Trouver les ministres : l’autre équation compliquée
Mais à peine Barnier nommé, il a fallu trouver de nouveaux ministres pour remplacer les ministres d’un gouvernement démissionnaire depuis le 16 juillet dernier. Or, dans ce dossier qui a pris deux semaines, les paramètres ont été subtils : il faut tenir compte du nouveau locataire de Matignon, du « risque » RN, mais aussi des équilibres internes entre ce qui reste de LR et des macronistes plus nombreux et qui l’ont bien montré dans la désignation du gouvernement le 21 septembre dernier.
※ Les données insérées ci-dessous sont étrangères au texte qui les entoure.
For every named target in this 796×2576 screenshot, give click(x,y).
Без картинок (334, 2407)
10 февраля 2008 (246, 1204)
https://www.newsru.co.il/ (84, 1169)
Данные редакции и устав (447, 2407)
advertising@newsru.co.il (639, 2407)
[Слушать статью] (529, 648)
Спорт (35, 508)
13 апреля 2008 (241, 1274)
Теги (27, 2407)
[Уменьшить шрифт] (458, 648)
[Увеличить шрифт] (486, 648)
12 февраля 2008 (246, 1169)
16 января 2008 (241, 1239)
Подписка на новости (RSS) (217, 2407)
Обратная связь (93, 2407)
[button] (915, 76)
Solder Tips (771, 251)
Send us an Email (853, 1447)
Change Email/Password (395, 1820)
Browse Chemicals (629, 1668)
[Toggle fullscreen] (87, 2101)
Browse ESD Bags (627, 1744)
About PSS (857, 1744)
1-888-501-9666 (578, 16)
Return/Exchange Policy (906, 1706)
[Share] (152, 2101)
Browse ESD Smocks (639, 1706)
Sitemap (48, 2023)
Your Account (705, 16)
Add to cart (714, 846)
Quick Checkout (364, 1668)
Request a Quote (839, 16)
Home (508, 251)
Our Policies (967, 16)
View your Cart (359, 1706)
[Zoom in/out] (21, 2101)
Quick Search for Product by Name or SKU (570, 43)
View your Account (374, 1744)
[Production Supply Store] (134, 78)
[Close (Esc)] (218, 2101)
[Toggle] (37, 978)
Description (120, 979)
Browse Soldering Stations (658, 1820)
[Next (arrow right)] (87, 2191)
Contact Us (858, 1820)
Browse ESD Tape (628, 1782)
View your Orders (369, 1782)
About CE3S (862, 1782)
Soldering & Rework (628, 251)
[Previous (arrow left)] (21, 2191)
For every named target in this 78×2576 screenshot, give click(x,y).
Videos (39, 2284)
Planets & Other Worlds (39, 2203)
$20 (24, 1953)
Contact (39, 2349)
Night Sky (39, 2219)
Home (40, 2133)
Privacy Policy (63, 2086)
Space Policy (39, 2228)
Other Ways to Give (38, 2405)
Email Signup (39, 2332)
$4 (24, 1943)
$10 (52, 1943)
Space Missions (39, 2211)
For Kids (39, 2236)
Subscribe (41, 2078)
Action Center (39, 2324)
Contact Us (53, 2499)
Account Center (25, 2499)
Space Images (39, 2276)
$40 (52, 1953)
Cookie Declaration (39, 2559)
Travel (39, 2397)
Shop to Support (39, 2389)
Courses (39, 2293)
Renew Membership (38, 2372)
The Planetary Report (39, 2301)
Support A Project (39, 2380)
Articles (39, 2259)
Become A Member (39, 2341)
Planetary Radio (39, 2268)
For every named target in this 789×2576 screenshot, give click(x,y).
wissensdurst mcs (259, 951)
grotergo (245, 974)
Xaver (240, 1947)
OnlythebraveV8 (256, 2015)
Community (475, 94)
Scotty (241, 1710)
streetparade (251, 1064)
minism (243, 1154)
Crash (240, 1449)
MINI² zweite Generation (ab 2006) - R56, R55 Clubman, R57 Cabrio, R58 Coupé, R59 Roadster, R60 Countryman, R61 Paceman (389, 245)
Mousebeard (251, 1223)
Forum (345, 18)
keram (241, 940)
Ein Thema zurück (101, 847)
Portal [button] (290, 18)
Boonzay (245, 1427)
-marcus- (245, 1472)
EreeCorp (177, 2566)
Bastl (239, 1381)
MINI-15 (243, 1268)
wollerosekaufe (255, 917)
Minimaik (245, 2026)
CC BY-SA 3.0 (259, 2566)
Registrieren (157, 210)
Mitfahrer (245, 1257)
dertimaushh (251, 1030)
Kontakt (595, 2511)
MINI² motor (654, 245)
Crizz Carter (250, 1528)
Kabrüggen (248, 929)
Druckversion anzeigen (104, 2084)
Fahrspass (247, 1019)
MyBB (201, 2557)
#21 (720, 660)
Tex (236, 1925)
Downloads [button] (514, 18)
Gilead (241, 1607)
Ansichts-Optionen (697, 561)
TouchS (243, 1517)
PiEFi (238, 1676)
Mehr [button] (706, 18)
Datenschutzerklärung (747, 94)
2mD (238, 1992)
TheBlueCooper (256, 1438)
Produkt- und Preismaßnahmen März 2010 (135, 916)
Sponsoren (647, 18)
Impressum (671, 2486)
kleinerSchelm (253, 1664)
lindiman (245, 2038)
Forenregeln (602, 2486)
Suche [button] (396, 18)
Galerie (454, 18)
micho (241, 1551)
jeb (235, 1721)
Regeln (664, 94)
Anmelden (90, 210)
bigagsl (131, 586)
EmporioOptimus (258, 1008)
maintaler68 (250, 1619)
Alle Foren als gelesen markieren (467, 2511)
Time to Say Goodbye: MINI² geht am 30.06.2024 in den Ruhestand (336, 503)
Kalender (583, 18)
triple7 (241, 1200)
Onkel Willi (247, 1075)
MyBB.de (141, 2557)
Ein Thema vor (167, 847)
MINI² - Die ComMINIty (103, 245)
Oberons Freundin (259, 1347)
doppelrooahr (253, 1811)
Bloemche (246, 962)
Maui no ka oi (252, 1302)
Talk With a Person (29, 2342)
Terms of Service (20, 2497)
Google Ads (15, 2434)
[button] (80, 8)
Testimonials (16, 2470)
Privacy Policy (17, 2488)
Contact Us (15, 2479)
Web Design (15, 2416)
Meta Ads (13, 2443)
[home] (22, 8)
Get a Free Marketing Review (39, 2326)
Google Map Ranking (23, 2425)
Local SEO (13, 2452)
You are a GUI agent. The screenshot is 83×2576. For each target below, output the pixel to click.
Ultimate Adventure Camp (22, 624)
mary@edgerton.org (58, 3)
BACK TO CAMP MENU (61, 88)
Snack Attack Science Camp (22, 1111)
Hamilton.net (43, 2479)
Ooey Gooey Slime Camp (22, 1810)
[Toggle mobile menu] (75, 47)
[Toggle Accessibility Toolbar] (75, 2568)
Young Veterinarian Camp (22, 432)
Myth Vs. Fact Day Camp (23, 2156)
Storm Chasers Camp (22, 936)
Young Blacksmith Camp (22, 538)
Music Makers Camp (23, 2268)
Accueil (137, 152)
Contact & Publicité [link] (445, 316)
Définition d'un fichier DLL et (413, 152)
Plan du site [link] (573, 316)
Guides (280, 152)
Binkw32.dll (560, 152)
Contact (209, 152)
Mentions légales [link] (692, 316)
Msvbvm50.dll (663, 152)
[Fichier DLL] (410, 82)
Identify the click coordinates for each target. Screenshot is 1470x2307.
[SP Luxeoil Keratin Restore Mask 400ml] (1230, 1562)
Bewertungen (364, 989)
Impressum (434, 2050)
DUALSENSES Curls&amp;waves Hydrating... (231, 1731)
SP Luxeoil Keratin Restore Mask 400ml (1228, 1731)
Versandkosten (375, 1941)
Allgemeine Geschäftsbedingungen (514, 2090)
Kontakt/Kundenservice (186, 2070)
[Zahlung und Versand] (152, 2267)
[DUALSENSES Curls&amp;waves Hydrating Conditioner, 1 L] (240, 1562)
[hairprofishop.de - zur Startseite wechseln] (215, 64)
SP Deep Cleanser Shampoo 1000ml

Le bloc central s’est rappelé au bon souvenir de Barnier en indiquant qu’il n’accepterait pas les hausses d’impôts. Et Macron s’est impliqué comme jamais dans les nominations… Quant au RN, il a continué à poser ses interdits en rappelant qu’il sera attentif à l’immigration. Et la gauche décline finalement les propositions de nomination. Alors même que l’on partait fin juillet 2024 sur une figure « centrale » pour Matignon, voire de centre gauche, les impératifs ont poussé à l’entrée de plusieurs figures de droite au gouvernement comme Retailleau, l’ancien bras de droit de Villiers et patron des Sénateurs LR. Sur les 39 ministres, on dénombre 10 LR, mais tout de même 12 macronistes d’Ensemble pour la République (EPR), 3 Modem, 2 Horizons et 2 UDI, sans compter un radical et aussi 4 divers droite. Éliminé du pouvoir en 2012, perdant aux dernières élections, LR qui est sorti par la grande porte de la défaite électorale revient par la petite porte de la coalition… Dans ce scénario inimaginable il y a six mois, tout est donc devenu possible, y compris un gouvernement qui réunit les 50 nuances de la droite… Petite pépite dans ce tableau des nominations : la désignation de deux ministres appartenant chacune à deux groupes de droite ennemis à l’Hôtel-de-Ville de Paris ! L’équation a été si compliquée qu’il a fallu, dans un premier temps, communiquer le subtil dosage de centre droit avant de nommer les ministres en fin de semaine. Bref, la coalition, c’est ce qui donne un poids démesuré à des formations minoritaires quand l’Assemblée nationale est gouvernée par trois blocs inconciliables. Un parfum de IVe République ?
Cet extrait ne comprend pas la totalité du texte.